Merkez Sur ilçesinde baba mesleği saat tamirciliğini 4,5 metrekarelik iş yerinde sürdürmeye devam eden Yakışıklı, 10 yaşında babasından öğrendiği mesleğinde bugün aranan usta haline geldi. Unutulmaya yüz tutmuş meslek arasında yer alan mekanik saat tamirciliğinin son temsilcilerinden biri olduğunu söyleyen Yakışıklı, 1970'den bu yana ‘tik tak' seslerinin beynine işlediğini söyledi.
Eskiden ihtiyaç olarak kullanılan saatin günümüzde aksesuar niyetine kullanıldığını belirten Yakışıklı, “Bizim zamanımızda pilli saatler olmadığı için mekanik saatler vardı. Kurmalı duvar, cep, masa ve kol saatleri vardı. Teknolojinin ilerlemesiyle birlikte dijital saatler çıkmaya başladı. Eskiden ihtiyaç olarak kullandığımız saatler, günümüzde aksesuar niyetine kullanılıyor. Şuan orta yaşlardaki vatandaşlar mekanik saatleri ihtiyaç olarak kullanıyor” dedi.
Mesleğini ilk günkü hevesle yaptığını ifade eden Yakışıklı, severek yapılmayan işin meslek olmadığına dikkat çekti. Yakışıklı, “Eski duvar saatleri, mekanik cep ve kol saatlerinin tamirini yaptığım zaman herhangi bir zorluk çekmiyorum. Ama elektronik saatleri yaptığım zaman zorlanma yaşıyorum” diye konuştu.
“Ben ölürsem bu mesleği layıkıyla sürdürecek insan yok” diye konuşan Yakışıklı, “1970'de bu 4,5 metrekarelik dükkanda işi öğrenmeye başladım. Babam vefat ettikten sonra kardeşimle bir süre bu işi devam ettirdim. Belli bir zaman geçtikten sonra kardeşim işi bıraktı ben devam ettim. Bu süre zarfında çırak yetiştirdim onlar da bir zaman sonra işi bıraktı. Şuanda bu işi birilerine öğretmek istiyorum ama öğrenmek isteyen yok. Kimse ilgi göstermediği için bu meslek de yavaş yavaş ölüyor” ifadelerinde bulundu.

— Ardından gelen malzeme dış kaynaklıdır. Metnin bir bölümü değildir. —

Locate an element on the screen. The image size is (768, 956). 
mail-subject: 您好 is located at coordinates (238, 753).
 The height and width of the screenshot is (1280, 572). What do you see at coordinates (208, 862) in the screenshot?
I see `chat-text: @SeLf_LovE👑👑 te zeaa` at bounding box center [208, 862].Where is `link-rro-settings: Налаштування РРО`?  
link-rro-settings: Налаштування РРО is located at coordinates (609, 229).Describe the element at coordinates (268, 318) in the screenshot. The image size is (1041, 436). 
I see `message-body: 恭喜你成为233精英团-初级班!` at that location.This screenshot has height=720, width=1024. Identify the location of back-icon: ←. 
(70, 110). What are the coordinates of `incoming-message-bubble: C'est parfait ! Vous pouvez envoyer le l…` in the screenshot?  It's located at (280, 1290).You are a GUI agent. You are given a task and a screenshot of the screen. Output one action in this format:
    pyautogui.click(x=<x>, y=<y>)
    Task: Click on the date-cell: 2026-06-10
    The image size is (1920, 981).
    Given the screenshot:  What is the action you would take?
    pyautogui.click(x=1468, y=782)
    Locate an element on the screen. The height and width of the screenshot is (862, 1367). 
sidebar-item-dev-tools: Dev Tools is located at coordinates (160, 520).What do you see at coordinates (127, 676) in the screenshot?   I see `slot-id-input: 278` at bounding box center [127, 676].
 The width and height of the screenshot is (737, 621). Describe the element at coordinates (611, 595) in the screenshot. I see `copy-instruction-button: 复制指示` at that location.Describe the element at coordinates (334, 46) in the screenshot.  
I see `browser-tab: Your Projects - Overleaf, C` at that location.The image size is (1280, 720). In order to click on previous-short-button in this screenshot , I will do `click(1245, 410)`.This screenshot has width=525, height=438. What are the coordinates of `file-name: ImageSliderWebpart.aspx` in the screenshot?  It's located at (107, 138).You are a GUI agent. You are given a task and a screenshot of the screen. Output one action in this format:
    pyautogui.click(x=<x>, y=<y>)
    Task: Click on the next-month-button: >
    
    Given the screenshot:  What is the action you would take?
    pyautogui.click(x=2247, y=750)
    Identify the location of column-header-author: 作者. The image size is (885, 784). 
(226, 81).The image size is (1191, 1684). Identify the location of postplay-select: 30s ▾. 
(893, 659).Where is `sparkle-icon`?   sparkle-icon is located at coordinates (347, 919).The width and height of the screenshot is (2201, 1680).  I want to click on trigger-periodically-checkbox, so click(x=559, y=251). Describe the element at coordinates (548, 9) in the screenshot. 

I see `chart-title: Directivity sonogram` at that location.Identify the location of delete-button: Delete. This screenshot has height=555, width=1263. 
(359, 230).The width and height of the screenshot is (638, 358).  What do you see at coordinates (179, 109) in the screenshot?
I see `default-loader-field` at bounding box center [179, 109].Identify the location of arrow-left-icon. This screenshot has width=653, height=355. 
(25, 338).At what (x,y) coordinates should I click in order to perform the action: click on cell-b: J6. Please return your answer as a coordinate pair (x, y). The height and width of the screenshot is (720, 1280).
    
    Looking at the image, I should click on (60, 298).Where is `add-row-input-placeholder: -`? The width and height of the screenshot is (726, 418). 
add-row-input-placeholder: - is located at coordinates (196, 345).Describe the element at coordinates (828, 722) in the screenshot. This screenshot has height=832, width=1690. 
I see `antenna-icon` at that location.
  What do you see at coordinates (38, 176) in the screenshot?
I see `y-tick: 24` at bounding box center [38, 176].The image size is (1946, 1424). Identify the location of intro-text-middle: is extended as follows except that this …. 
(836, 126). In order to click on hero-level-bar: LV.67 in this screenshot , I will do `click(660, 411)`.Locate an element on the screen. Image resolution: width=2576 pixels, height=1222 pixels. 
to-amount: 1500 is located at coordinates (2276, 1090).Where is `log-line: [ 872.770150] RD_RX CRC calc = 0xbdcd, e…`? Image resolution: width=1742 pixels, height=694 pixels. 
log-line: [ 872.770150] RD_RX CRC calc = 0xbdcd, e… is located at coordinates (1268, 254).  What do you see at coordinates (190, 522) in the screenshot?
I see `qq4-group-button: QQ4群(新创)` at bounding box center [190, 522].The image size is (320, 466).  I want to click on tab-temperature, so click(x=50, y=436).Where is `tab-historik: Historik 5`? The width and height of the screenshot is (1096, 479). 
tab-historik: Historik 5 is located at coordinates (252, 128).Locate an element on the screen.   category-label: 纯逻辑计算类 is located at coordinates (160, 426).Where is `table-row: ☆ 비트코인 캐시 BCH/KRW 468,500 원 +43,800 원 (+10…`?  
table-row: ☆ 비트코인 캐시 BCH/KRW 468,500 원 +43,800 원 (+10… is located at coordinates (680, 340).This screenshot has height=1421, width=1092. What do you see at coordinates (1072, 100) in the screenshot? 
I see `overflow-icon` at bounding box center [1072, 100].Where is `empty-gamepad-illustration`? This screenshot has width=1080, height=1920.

Mekanik saatin dışına baktığı an tamir edilip edilmeyeceğini kestiren Yakışıklı, “Ömrüm bu işte geçmiş. Hangi mekanik saat olursa olsun onu tamir ederim. Saate baktığım an tamir edilip edilmeyeceğini anlarım. Saatin mekanizmaları 52 sene içerisinde ruhuma işledi. Beynime yerleşmiş, zamandan başka bir şey düşünemiyorum. Saate baktığım zaman hemen içini görüyorum” şeklinde konuştu.